--- TEXT EXCERPT ---
..............................

Sansovino’s cartapeste were the focus of serious scholarly endeavour as early as 1886 when they were discussed in an article written by the great German art historian Wilhelm von Bode (1845-1929). Bode divided the reliefs into two types: the so-called Pardelfell type and what has subsequently been termed the Vittorio Veneto type. Bode illustrates the latter type with a line drawing of a sculpture then being offered on the art market, which bore the signature IACOBVS / SANSVINVS / F; this is today identified as the relief in the Museo del Cenedese, Vittorio Veneto, which lends its name to the type. The Pardelfell type is thought to be the earlier, known from only two examples: one in the Staatliche Museum, Berlin (inv. no. 285), the other in the Szépművészeti Múzeum, Budapest (inv. no. 4791). The Vittorio Veneto type has greater affinities with Sansovino’s late career, whilst the larger number of examples may signify the model’s success. The surviving reliefs of this type are held in: the Museo del Cenedese, Vittorio Veneto (Treviso); the Musée du Louvre, Paris (inv. no. RF 746); the Museo Nazionale del Bargello, Florence (inv. no. 471); the Civico Museo Correr, Venice (inv. no. CL.XXI.92); the Kaiser Wilhelm Museum, Krefeld (inv. no. 75/1905); the Staatliche Museum, Berlin (inv. no. 287); Villa la Pietra (New York University; two examples); the Kimbell Art Museum, Fort Worth (inv. no. 1984.25); and the National Gallery of Art, Washington D.C. (inv. no. 1961.1.6). The Castle Howard example, which is of the Vittorio Veneto type, stands alone as the remaining relief in private hands.

..............................

--- EXTRACTED INFORMATION ---

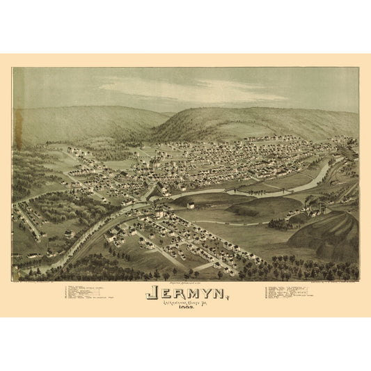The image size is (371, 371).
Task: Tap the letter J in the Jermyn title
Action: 151,292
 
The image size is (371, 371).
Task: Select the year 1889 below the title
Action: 186,309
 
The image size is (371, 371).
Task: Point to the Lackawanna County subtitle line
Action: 186,303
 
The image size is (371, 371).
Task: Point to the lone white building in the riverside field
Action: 190,204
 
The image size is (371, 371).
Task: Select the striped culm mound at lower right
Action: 327,233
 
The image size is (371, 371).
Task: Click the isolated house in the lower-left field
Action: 70,234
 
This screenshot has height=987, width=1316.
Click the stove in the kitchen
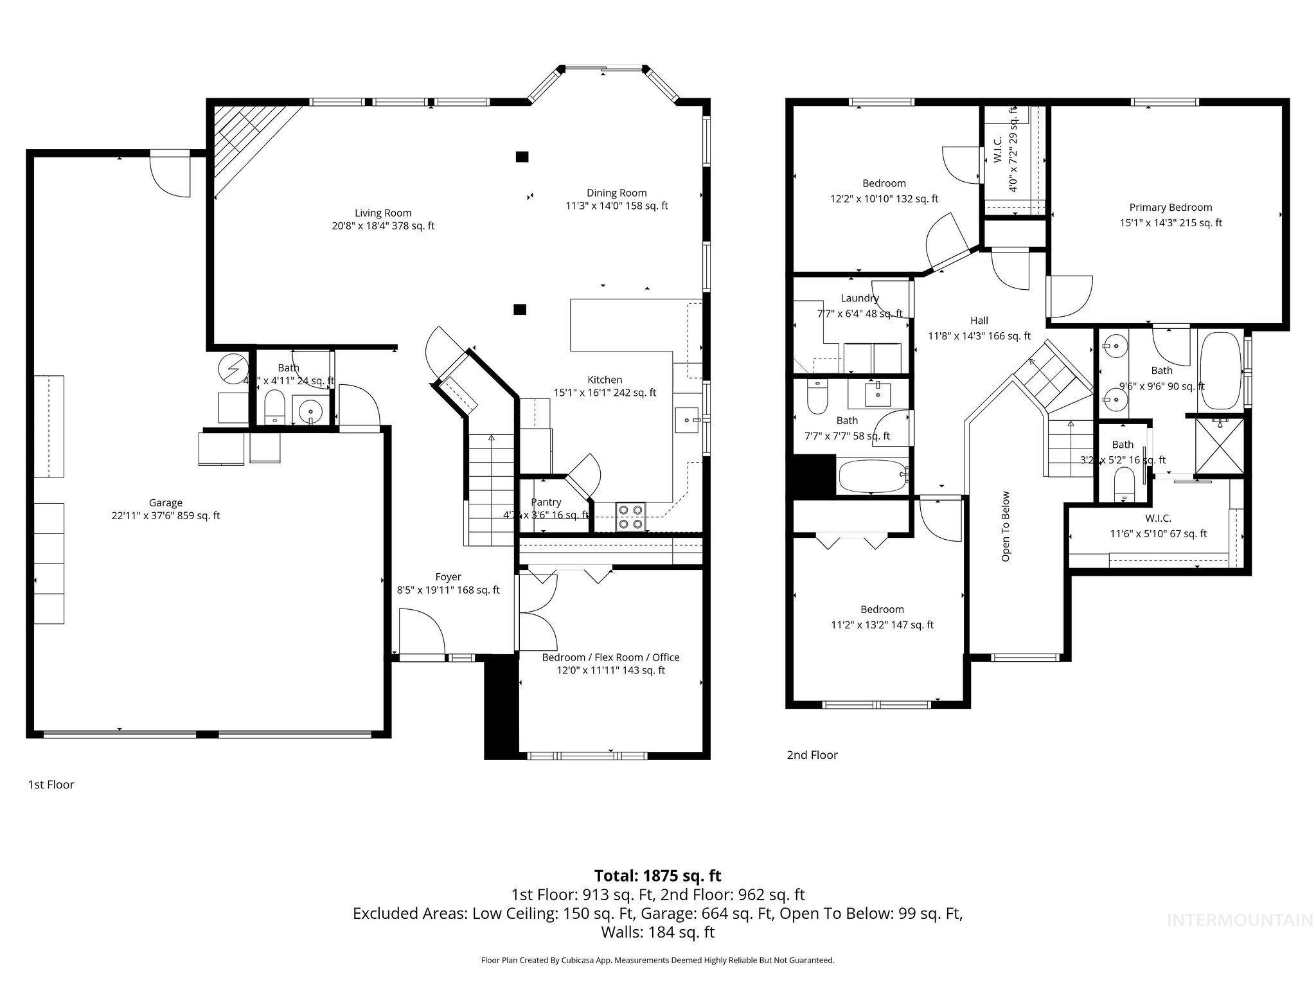tap(630, 517)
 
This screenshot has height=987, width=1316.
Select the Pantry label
tap(546, 502)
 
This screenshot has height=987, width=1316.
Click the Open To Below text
tap(1006, 526)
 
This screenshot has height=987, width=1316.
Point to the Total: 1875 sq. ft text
tap(657, 876)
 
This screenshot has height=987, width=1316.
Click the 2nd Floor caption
tap(812, 755)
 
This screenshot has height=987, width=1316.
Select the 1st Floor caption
tap(51, 785)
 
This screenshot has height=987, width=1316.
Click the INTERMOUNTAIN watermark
tap(1240, 920)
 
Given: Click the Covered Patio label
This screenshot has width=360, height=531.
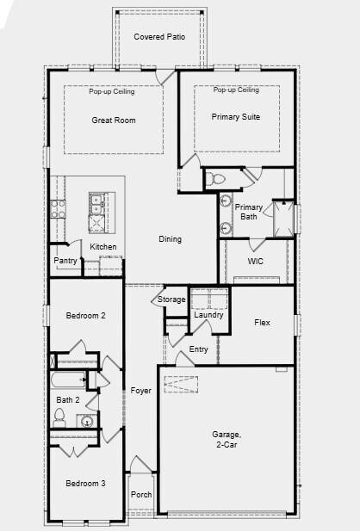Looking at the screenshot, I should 159,38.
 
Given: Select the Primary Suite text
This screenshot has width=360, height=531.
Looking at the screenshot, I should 236,117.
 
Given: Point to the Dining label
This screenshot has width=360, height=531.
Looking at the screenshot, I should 170,239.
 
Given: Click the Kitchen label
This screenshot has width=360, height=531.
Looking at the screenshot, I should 103,247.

..............................

--- WHAT TO DO ---
A – In the passage on Sansovino's cartapesta reliefs, which museum holds the relief that gives the Vittorio Veneto type its name?
B – Resume the passage on Sansovino's cartapesta reliefs after its final sentence.

--- OUTPUTS ---
A – The Museo del Cenedese in Vittorio Veneto.

B –
The Pardelfell and Vittorio Veneto types differ in two principal respects: whereas in the former the Virgin turns to the dexter to face a standing Infant Christ, in the latter She turns to the sinister, supporting a reclining Christ Child in her arms. In accordance with earlier scholarship, Bruce Boucher in his seminal monograph, The Sculpture of Sansovino, dates both types to the artist’s Venetian career, subsequent to his work in Rome. Comparing the Pardelfell Virgin with the heads of veiled women in the background of the sculptor’s magisterial relief of the Miracle of the Maiden Carilla in the Santo, Padua, as well as the figure of Peace from the Loggetta below the Campanile di San Marco, Boucher suggests that the model dates to circa 1540 (Boucher, op. cit., p. 347). Amusingly, the Pardelfell type gains its unusual name from an error made by Bode. The German word ‘Pardelfell’ tanslates as ‘leopard pelt’, reflecting Bode’s mistaken observation that the Virgin and Child are wrapped in leopard skins, whereas in reality they are draped in white silk damask with black foliate decoration (Bode often wrote his expertises on the basis of black and white photographs).
In contrast, the Vittorio Veneto type has recently been described as representing a fine tuning, a final version of the model, its success being underscored by the greater number of cartepeste which survive (Bonelli and Vaccari, op. cit., p. 29). Boucher compares the style of the Vittorio Veneto type with Sansovino’s figure of Hope from the Francesco Venier Monument in San Salvatore, dating to 1555-1561, in which we see a similar classicizing draped female with idealized head turned in profile. Drawing also upon a relief with the Madonna and Child in the Doges Palace, which is dated 1562, Boucher concludes that the Vittorio Veneto type is likely to date to circa 1550, when Sansovino was at the height of his career in Venice.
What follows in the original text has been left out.